Ver­trau­en ent­steht nicht im Umlauf­ver­fah­ren – wie Karls­ru­he Kol­la­bo­ra­ti­on etabliert

Was tun, wenn klas­si­sche Ver­wal­tungs­struk­tu­ren zu frag­men­tiert und unfle­xi­bel für die Gestal­tung der Rea­li­tät sind? Die Stadt Karls­ru­he hat eine Ant­wort gefun­den: die IQ-Arbeits­wei­se. Sie zeigt, wie die Ver­wal­tung sowohl struk­tu­rell als auch kul­tu­rell auf kol­la­bo­ra­ti­ves Arbei­ten umstel­len kann. Und beant­wor­tet damit eine der zen­tra­len Fra­gen des Impact Staa­tes: Wie gelingt ech­te Kol­la­bo­ra­ti­on in der Verwaltung?

Die deut­sche Ver­wal­tung hat sich über Jahr­zehn­te immer wie­der an aktu­el­le Bedar­fe ange­passt und immer mehr Auf­ga­ben über­nom­men. Heu­te ist sie hoch­spe­zia­li­siert und fin­det für fast alles eine Ant­wort – aller­dings oft zu lang­sam und umständ­lich. Die­ses Sys­tem, das jahr­zehn­te­lang auf Stan­dar­di­sie­rung und Kon­trol­le bau­te, muss nun neue Fähig­kei­ten erlernen. 

In unse­rer Visi­on vom Staat der Zukunft, dem Impact Staat, ist Kol­la­bo­ra­ti­on eine von fünf Kern­di­men­sio­nen. Indem Ver­wal­tung kol­la­bo­ra­tiv arbei­tet, über­win­det sie Silos und Zustän­dig­kei­ten, setzt auf gemein­sa­me Zie­le statt auf Res­sort­gren­zen – und ent­wi­ckelt Lösun­gen im Zusam­men­spiel mit ande­ren. Klingt gut. Nur wie lernt die Ver­wal­tung, kol­la­bo­ra­tiv zu arbeiten?

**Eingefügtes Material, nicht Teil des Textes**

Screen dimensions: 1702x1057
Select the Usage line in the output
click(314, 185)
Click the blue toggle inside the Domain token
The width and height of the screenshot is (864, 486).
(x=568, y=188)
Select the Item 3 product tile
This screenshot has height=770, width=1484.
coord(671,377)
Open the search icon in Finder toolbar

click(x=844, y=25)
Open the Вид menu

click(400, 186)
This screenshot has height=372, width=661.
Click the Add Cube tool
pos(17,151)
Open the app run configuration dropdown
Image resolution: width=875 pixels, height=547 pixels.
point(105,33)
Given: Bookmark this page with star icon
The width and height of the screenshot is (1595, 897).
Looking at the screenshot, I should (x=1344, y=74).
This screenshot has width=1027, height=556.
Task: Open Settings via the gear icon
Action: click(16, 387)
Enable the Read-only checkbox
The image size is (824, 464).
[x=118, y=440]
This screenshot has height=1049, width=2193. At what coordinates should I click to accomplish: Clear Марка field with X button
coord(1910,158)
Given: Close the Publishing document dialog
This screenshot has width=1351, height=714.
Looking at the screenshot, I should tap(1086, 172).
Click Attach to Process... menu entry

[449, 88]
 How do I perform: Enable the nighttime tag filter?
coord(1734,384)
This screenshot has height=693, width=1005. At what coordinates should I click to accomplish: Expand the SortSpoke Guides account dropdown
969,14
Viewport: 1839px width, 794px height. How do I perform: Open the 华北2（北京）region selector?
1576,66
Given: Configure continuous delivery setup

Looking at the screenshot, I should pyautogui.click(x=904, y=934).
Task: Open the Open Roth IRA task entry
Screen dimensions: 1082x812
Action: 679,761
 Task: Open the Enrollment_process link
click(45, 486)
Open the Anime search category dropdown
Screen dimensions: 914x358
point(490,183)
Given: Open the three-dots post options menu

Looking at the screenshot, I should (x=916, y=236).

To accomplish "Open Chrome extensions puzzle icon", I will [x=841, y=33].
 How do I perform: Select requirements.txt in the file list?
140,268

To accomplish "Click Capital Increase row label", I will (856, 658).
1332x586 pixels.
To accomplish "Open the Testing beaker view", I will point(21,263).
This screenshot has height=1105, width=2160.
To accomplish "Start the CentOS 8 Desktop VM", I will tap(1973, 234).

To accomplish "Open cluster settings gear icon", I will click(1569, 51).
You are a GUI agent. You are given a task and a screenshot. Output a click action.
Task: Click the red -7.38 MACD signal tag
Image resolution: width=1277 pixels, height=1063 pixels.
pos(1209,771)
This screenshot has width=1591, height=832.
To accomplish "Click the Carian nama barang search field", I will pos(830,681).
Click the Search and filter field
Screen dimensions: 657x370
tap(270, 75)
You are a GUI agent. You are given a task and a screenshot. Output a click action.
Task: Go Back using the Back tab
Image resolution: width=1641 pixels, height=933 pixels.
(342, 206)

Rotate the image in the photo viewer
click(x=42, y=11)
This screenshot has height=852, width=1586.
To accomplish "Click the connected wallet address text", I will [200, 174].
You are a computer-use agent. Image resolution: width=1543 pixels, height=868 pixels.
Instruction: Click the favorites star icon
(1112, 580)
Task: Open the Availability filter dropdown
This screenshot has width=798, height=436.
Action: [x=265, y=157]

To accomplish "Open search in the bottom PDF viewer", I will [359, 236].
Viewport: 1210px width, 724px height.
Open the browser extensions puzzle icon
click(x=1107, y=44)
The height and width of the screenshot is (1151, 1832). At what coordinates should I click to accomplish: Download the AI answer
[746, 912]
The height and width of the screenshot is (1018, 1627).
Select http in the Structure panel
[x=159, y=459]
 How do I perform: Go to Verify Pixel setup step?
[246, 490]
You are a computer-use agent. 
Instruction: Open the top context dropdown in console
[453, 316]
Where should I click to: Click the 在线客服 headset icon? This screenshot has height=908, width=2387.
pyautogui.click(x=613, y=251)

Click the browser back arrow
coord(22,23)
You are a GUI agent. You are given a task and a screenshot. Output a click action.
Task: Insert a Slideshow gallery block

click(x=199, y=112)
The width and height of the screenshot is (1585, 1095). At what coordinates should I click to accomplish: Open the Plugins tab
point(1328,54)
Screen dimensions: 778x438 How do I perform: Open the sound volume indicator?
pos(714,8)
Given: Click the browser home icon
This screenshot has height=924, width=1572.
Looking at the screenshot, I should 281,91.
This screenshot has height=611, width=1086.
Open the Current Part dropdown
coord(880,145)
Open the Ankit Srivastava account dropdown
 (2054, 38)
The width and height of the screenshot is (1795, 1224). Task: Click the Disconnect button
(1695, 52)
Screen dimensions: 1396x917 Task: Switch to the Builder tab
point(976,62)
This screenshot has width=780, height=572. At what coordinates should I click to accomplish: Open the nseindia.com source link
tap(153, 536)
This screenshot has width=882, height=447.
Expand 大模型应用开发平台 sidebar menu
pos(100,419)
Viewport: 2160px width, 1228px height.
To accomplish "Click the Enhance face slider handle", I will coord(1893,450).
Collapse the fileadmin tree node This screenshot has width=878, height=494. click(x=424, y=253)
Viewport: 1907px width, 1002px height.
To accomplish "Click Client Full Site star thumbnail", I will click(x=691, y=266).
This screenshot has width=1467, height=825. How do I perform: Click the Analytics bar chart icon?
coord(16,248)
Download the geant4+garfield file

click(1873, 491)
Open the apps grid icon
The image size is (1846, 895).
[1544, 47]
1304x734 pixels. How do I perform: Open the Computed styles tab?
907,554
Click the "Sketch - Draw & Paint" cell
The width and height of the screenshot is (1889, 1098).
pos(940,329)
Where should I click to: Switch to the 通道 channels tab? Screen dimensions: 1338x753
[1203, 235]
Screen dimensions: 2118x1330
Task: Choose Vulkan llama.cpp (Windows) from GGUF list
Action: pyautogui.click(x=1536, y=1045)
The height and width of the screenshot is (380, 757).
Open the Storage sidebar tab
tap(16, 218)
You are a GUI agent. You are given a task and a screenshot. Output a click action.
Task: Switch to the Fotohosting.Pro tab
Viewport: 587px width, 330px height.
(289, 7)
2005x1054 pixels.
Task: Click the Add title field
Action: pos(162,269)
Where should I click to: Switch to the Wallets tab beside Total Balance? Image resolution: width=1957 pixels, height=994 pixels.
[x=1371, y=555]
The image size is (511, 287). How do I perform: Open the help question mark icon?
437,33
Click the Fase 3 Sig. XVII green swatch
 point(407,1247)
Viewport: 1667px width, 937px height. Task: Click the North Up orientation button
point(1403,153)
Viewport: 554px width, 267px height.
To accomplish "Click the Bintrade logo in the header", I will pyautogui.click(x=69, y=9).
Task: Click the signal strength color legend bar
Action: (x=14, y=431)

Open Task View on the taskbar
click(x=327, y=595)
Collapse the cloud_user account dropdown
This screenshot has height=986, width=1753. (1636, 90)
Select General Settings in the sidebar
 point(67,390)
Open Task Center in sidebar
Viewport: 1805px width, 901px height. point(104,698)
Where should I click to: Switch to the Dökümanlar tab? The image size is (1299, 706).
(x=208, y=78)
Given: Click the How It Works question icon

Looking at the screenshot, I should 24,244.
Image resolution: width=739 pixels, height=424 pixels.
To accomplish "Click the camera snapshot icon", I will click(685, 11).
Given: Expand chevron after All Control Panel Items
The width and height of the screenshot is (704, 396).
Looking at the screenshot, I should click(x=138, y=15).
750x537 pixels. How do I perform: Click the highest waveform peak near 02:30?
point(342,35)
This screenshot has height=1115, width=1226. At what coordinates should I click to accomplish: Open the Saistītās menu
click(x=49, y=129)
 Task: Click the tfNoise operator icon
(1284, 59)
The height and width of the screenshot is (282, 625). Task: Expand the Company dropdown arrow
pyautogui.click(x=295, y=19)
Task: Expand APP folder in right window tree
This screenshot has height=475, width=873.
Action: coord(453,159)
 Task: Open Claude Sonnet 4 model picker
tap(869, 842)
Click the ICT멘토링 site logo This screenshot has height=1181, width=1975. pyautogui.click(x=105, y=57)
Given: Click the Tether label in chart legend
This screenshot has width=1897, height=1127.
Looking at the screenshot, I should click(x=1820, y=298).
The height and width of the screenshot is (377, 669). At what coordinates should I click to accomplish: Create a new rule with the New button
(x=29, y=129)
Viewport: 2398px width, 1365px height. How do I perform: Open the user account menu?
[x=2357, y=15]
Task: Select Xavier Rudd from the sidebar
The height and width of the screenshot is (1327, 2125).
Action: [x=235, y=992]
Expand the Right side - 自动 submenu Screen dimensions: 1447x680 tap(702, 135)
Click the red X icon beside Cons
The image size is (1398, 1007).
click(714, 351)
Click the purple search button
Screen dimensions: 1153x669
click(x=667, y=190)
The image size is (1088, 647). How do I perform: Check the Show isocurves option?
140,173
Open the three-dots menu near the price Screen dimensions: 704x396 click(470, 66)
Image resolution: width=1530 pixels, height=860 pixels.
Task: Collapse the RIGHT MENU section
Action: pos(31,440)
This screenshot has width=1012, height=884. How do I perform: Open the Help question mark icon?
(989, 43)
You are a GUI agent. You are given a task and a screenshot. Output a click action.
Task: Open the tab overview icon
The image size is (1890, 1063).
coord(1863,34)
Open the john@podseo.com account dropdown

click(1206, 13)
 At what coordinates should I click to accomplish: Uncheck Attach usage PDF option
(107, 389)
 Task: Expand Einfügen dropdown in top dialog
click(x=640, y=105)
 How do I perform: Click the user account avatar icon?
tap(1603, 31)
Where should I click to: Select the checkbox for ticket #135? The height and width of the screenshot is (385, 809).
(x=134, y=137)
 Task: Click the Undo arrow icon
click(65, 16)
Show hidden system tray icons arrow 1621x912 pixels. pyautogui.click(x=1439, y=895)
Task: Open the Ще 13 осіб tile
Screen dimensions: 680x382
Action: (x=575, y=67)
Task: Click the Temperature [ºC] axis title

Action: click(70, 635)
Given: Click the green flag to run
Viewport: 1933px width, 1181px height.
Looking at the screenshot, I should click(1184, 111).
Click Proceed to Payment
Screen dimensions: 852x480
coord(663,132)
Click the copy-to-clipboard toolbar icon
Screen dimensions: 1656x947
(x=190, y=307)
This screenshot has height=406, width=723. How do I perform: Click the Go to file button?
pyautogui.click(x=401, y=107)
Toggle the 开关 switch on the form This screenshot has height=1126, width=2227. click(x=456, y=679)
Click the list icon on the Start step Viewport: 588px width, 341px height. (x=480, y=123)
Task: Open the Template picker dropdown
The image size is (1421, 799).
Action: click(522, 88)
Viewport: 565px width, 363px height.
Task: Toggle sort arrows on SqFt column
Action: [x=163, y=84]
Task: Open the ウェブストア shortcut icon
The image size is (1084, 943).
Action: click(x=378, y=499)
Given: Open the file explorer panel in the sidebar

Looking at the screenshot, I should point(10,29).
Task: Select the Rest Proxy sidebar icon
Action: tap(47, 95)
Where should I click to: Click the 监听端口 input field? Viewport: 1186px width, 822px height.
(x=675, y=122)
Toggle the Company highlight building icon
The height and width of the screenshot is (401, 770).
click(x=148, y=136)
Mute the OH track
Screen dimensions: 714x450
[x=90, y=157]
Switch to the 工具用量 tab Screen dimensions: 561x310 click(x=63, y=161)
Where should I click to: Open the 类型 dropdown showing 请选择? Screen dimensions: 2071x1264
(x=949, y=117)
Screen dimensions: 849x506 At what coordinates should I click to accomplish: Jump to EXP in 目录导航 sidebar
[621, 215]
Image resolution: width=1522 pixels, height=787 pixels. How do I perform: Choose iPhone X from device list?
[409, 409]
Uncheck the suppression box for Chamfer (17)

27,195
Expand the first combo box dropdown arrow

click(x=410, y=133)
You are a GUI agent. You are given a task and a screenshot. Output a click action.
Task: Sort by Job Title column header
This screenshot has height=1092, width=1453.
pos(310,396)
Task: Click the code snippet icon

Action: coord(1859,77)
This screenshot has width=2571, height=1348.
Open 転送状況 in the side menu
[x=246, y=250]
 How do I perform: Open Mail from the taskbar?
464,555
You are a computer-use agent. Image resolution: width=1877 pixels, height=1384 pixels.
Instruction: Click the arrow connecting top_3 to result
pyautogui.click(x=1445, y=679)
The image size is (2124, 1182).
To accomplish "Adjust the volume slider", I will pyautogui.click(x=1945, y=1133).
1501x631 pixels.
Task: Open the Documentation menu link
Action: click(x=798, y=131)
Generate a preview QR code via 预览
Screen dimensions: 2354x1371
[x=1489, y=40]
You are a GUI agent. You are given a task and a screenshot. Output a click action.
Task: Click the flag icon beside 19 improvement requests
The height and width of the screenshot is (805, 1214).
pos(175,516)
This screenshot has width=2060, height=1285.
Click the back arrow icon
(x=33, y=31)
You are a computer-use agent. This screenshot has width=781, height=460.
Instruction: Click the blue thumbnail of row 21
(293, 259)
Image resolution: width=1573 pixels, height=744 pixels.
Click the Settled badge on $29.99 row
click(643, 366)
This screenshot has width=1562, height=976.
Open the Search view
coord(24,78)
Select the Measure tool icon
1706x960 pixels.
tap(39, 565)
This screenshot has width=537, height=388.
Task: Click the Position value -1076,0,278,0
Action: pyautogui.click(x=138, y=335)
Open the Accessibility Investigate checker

IQ Karls­ru­he: Struk­tur trifft Haltung

Längst ist klar: Silos hin­dern die Ver­wal­tung dar­an, gute Lösun­gen für kom­ple­xe Pro­ble­me wie die Kli­ma­kri­se oder Kin­der­ar­mut zu fin­den. Sie zu über­win­den, fällt trotz­dem vie­len Ver­wal­tun­gen schwer. Was es dafür braucht: einen struk­tu­rel­len Rah­men und eine neue Hal­tung zum gemein­sa­men Arbei­ten. Die Karls­ru­her Ver­wal­tung zeigt, dass es gelin­gen kann. Dort wur­de vor eini­gen Jah­ren mit der IQ-Arbeits­wei­se eine neue for­ma­le Quer­struk­tur unter dem Dach des Ober­bür­ger­meis­ters geschaf­fen, die kom­ple­xe Zukunfts­auf­ga­ben kol­la­bo­ra­tiv und mit Hil­fe agi­ler Metho­den bear­bei­ten soll. Das IQ im Namen steht für inno­va­tiv und quer­ver­netzt. Die Idee: Pro­jek­te nicht erst nach­ein­an­der in Res­sort­schlei­fen schi­cken, son­dern von Anfang an alle rele­van­ten Akteu­re an einen Tisch zu holen – res­sort­über­grei­fend, hier­ar­chie­über­grei­fend, ver­ant­wor­tungs­voll.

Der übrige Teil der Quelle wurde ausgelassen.